Institute for Legal, Legislative and Educational Action
I’ve been sitting on news about the introduction of a bill for several days waiting for more details to come out. On July 15th, 2022 HR 8399 – To amend the Internal Revenue Code of 1986 to repeal the National Firearms Act was introduced by Congressman Madison Cawthorn of North Carolina. The bill, which rolled out without any press release or fanfare, is finally available.
To amend the Internal Revenue Code of 1986 to repeal the National Firearms Act.
Be it enacted by the Senate and House of Representatives of the United States of America in Congress assembled,
SECTION 1. REPEAL OF NATIONAL FIREARMS ACT.
Chapter 53 of the Internal Revenue Code of 1986, and the item relating to such chapter in the table of chapters for subtitle E, are hereby repealed.
The arrival of the bill text offered not much more than the title did. The bill, should it become law, would abolish the National Firearms Act completely. Most Second Amendment supporters and self-identifying gun buffs know exactly what the National Firearms Act refers to, but for those who aren’t as familiar with the scope of what the act covers, here’s a simple explanation put out by the NRA.
National Firearms Act (NFA)

Task item A: Print the passage of the article on the bill to repeal the National Firearms Act that begins at the words "Institute for Legal, Legislative" and stops after "OF NATIONAL FIREARMS ACT.".
Task item B: List every organization and legislative body named in the article on the bill to repeal the National Firearms Act.
Task item C: Continue the article on the bill to repeal the National Firearms Act from the point where it stops.

Provided data:
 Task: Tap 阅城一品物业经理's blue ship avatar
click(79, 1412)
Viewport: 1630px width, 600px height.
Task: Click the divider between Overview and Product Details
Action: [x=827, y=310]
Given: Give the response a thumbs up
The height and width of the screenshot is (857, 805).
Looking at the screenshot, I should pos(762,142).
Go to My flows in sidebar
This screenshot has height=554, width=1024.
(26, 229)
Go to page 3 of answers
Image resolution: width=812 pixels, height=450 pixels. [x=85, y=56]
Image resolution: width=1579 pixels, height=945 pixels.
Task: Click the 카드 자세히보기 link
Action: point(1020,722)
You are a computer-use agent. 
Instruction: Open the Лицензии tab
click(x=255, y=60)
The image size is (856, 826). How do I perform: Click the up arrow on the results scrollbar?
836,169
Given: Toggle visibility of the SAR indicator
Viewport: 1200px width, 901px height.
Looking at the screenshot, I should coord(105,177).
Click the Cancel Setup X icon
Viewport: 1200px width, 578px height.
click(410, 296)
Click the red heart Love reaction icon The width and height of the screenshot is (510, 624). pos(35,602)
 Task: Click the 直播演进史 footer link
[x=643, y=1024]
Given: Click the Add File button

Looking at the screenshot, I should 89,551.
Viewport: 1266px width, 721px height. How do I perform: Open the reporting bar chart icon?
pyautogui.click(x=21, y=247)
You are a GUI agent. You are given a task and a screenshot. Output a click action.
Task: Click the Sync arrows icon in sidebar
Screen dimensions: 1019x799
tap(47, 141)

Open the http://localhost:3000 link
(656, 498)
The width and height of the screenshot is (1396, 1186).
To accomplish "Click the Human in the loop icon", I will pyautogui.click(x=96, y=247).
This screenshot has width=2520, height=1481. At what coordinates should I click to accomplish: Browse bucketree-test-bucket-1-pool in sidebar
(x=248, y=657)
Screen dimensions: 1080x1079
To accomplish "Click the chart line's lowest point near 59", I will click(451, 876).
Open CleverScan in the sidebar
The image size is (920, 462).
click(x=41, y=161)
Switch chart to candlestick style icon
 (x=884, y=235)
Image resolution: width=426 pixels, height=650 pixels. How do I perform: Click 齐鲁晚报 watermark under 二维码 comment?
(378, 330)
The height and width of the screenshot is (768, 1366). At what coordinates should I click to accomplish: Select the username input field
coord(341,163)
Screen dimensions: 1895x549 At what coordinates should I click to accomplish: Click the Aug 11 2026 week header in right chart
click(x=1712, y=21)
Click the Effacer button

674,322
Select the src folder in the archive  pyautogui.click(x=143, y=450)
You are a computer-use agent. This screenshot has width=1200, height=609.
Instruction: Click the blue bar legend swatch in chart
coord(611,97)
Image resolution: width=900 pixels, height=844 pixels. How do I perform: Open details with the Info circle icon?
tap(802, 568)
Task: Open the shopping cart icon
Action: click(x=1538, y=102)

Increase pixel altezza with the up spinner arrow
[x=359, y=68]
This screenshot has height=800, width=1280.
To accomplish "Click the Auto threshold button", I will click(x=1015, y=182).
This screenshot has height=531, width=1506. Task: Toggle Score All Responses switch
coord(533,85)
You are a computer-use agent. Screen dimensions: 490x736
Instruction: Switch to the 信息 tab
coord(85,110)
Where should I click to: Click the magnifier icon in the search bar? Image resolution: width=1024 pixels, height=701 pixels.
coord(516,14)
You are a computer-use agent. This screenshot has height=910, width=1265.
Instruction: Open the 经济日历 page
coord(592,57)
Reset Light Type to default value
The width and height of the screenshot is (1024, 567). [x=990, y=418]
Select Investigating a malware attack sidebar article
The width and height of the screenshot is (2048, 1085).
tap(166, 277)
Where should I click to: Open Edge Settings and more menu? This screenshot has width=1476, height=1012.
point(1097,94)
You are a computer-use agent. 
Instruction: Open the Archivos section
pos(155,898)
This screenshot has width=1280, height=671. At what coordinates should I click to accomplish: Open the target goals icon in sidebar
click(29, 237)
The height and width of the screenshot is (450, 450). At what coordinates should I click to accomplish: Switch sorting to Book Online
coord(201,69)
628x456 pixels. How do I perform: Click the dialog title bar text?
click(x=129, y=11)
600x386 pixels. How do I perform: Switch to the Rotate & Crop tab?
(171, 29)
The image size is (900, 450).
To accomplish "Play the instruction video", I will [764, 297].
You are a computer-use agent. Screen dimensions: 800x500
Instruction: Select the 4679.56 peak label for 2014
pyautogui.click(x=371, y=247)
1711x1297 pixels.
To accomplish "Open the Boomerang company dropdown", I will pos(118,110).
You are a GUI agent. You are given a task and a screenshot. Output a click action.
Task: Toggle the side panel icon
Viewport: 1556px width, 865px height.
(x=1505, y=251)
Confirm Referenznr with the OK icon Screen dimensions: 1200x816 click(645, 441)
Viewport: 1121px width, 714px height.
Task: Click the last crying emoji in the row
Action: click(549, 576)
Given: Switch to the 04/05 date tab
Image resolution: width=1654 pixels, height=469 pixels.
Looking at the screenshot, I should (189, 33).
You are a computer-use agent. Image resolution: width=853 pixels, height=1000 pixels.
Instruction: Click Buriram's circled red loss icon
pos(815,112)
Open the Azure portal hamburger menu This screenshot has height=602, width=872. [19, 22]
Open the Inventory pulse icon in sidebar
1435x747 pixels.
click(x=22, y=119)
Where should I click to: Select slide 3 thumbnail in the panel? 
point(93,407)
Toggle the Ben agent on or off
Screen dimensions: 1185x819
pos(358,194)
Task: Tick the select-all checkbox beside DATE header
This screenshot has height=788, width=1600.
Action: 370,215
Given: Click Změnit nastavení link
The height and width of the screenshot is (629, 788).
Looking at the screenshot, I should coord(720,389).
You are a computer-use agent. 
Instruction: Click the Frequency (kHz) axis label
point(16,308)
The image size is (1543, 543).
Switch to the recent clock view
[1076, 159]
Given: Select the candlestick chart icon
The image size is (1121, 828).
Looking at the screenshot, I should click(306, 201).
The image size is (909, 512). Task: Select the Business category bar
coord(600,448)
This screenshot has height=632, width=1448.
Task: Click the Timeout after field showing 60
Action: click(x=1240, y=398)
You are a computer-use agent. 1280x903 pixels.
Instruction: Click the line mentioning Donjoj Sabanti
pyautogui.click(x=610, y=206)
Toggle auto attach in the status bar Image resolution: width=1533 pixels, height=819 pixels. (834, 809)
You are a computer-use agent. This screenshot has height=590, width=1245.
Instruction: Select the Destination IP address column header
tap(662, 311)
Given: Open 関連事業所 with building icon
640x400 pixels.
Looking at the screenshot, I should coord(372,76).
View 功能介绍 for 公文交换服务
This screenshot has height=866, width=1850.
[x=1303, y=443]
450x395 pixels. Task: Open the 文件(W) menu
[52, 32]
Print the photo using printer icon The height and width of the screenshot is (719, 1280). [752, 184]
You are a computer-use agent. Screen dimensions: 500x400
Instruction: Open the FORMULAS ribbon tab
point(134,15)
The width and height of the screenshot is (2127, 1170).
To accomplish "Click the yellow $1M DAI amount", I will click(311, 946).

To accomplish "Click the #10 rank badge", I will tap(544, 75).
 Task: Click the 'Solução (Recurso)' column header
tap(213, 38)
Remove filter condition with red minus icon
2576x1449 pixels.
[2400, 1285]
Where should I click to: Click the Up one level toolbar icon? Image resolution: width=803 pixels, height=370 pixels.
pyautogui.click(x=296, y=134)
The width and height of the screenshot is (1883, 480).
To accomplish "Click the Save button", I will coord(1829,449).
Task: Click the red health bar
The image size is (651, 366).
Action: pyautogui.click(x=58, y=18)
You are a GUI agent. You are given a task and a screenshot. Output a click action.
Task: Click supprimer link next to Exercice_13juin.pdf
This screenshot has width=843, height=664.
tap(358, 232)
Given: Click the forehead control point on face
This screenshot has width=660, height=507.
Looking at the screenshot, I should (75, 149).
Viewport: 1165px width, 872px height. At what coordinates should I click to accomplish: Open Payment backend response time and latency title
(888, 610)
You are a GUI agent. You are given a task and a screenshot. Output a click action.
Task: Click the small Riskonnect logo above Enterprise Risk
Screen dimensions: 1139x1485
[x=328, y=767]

Exercise result A:
Institute for Legal, Legislative and Educational Action
I’ve been sitting on news about the introduction of a bill for several days waiting for more details to come out. On July 15th, 2022 HR 8399 – To amend the Internal Revenue Code of 1986 to repeal the National Firearms Act was introduced by Congressman Madison Cawthorn of North Carolina. The bill, which rolled out without any press release or fanfare, is finally available.
To amend the Internal Revenue Code of 1986 to repeal the National Firearms Act.
Be it enacted by the Senate and House of Representatives of the United States of America in Congress assembled,
SECTION 1. REPEAL OF NATIONAL FIREARMS ACT.

Exercise result B:
Institute for Legal, Legislative and Educational Action
Senate
House of Representatives
Congress
NRA

Exercise result C:
The National Firearms Act of 1934 (NFA) requires the registration, with the federal government, of fully-automatic firearms (termed “machineguns”), rifles and shotguns that have an overall length under 26 inches, rifles with a barrel under 16 inches, shotguns with a barrel under 18 inches, and firearm sound suppressors (termed “silencers”). The Gun Control Act of 1968 (GCA) placed “destructive devices” (primarily explosives and the like, but also including firearms over .50 caliber, other than most shotguns) under the provisions of the NFA. In 1994, the Treasury Department placed revolving-cylinder shotguns and one semi-automatic shotgun under the NFA.
The GCA prohibited the importation of fully-automatic firearms for private purposes and a 1986 amendment to the Act prohibited the domestic manufacture of fully-automatics for private purposes. However, short-barreled rifles and shotguns have becoming increasingly popular for home defense and defensive-skills-based marksmanship training and competitions, and sound suppressors have become increasingly popular for marksmanship training and competitions, and for hunting.
To have no more taxes levied against machineguns, silencers, short barrelled rifles and shotguns, etc. is commonsense.
When the National Firearms Act was introduced in 1934 there was the tiptoeing around the Constitutionality of the provisions in the law. The tiptoeing would amount to the opposite of commonsense and, in my opinion, would be smoke and mirrors. Wading through National Firearms Act: Hearings, Seventy-third Congress, Second Session, on HR 9066 will show the clever word salad workaround which made the National Firearms Act what we know of it today with minimal question.